YEAST TRANSFORMATION PROTOCOL
for Library Screening

Erickson lab, 2011

Starter yeast culture: Inoculate 30-50 ml of liquid medium with 5-8 colonies of the yeast strain and incubate 1-2 days at 225 rpm and 30°C. Use SCD –trp +leu media for yeast strain AH109  containing a bait plasmid containing TRP1 gene marker.

1. In a sterile 1 or 2 liter flask, add 15-20 ml of saturated overnight culture to 150 ml of 2x YPAD media to produce an OD₆₀₀ between 0.15 – 0.30

2. Incubate culture at 30°C and 225 rpm for 4-6 hours to obtain an OD₆₀₀ between 0.40 and 0.60. For high transformation efficiency cells need to be in mid-log growth phase (OD < 0.70).

3. Transfer culture to sterile 50 ml tubes and pellet cells using centrifugation at 2500 rpm for 5 min; gently resuspend each tube of cells in ~25 ml of sterile water or TE; pool cells, re-spin, and gently resuspend cells using a total of 0.75 ml of 0.1M LiOAc/TE. (0.25 ml per 50 ml of original culture)

4. Assemble transformation reaction in 50 ml tube (in this order):

·         50-100 µg library plasmid

·         2 mg  boiled carrier-DNA (200 ul of 10 mg/ml boiled herring or salmon sperm DNA)

·         1 ml yeast cells

·         Short vortex to mix

·         6 ml LiOAC/TE/PEG  (make fresh each time. 6 ml stock = 0.6 ml 1M LiOAC + 0.6 ml 10X TE + 4.8 ml 50% PEG₃₅₀₀)
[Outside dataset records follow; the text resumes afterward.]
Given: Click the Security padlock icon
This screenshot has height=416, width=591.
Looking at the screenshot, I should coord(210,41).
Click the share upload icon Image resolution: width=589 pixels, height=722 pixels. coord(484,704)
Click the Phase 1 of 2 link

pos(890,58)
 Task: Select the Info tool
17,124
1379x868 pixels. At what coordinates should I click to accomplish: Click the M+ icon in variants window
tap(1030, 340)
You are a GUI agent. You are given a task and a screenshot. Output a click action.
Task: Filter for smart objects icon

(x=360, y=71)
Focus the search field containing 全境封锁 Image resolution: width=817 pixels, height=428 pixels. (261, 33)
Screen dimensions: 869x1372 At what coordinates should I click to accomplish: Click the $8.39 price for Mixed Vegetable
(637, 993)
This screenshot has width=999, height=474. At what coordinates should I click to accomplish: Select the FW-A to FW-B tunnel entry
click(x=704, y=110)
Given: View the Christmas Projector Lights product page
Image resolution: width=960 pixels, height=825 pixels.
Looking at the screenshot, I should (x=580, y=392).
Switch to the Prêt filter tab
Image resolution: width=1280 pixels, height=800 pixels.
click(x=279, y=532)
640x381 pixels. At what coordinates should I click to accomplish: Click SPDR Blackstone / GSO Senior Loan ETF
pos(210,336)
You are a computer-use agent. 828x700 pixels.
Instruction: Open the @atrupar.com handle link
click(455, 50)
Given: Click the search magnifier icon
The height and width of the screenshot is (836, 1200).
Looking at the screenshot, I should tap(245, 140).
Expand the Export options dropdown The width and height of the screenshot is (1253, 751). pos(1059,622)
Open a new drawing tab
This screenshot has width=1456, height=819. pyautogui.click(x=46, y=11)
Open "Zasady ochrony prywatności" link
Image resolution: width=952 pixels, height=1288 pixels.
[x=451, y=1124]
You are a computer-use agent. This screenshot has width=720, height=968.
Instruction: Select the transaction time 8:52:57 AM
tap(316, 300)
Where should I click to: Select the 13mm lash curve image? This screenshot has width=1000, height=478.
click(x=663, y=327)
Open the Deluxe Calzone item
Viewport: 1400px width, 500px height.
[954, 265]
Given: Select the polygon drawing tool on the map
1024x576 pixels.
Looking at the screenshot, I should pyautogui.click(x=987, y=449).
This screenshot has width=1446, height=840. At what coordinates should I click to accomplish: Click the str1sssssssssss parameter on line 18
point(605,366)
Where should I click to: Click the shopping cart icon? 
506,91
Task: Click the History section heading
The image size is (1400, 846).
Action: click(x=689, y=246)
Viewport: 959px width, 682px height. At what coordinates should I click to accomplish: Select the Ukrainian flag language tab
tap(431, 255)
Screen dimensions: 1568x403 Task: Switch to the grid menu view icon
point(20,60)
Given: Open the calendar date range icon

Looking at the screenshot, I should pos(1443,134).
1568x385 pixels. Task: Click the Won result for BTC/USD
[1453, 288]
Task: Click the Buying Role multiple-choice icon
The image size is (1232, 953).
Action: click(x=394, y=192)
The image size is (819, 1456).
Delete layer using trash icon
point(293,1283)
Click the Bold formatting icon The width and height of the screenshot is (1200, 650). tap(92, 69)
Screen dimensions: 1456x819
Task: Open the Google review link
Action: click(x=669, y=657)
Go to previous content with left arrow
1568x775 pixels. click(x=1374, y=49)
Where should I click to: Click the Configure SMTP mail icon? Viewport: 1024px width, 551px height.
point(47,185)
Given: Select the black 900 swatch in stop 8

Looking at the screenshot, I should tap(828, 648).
·         Short vortex to mix

5. Incubate reactions at 30°C and 200 rpm for 30 minutes.

6. Add 700 µl of DMSO to transformation mixture. Mix gently by inverting tube, don’t vortex.

7. Heat shock: Incubate tubes in a 42°C water bath for 15 minutes with occasional swirling.

8. Pellet cells: Spin at 2.5K rpm in a for 5 minutes; pour of transformation mix and remove remaining liquid with a micropipettor.

9. Gently resuspend cell pellet using 3-5 ml of YPAD media; stir the pellet by with a blue micropipette tip to gently resuspend-do not vortex.

10. Plate 150 ul of cell suspension onto SCD (-trp - leu –ade -his) selection plates. Spread cells gently using minimal number of passes with cell spreader. Let plates dry for a few minutes with lids slightly ajar. Pipet 2 µl of cells into a 100 ul puddle of sterile water on a SCD-t-l plate to obtain transformation efficiency.

11. Incubate dried plates upside down at 30°C. Tiny colonies should be seen in 2 days on SCD-t-l plates. Colonies will begin to appear after 4 days on SCD-t-l-a-h plates. If too many colonies appear in 4-8 days, one should have added 3-AT to plates.